When we begin this upcoming 80th trip, we will drive up to a well-appointed lodge, where each man will have his own bedroom and bath, and we won't hit the stream before eating a monstrous breakfast prepared in a kitchen with every modern convenience. We will drive to the stream, so we won't have to walk far, and we'll return in plenty of time for happy hour, when we'll sit on comfortable chairs atop a spacious deck while eating hors d'oeuvres and waiting for supper to be served. We'll all be in bed no later than 10.

Forty years is a long time to hang with any group. And I often wonder what's been the cause of longevity. You might think that it's due to having a lot in common. But that's not it. We have as many differences as similarities. Take politics, for example. We are all over the place...so much so that we agreed years ago to avoid the subject during the time we're together. Our interests, tastes and backgrounds differ, too. And if some social scientist were to examine our personality profiles and assign us a compatibility score...well, I suspect we wouldn't be given much chance for success. Yet, here we are, after 40 years.

Over the years, I have fished with a lot of people in multiple places, here and abroad, but I've never had more fun than I've had with my dead and aging friends. So what is it? Why has it lasted?

When I was a working pastor, I experienced, more times than I care to remember, men who had difficulty forming deep and lasting friendships. Is that a characteristic of the gender? Is intimacy a problem for men? Who's to say. But more than once, I was surprised and saddened when a man I knew only casually, mostly in a professional way, would refer to me as his "best friend."

As I sit here contemplating our upcoming trip, with as much anticipatory excitement as I had on that first occasion 40 years ago, I still wonder about the mystery of it all.
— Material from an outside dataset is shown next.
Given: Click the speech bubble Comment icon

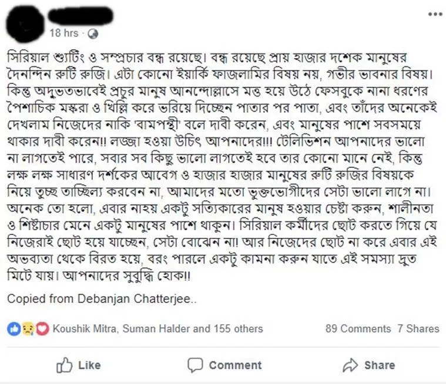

It must be the fishing, don't you think? What else could it be?

About the author: 
Glenn Busch retired to Lynchburg, VA, in 2008, as rector emeritus of St. Mary's Church in High Point, NC, after a pastorate of more than 27 years. It was during the High Point years that he also became a college teacher. While serving as rector of the parish, High Point University asked him to become an adjunct faculty member, where, for 18 years, he taught for the department of religion and philosophy. Glenn and his wife, Kathleen, have two children and two grandchildren upon whom they dote as often as time and distance will allow.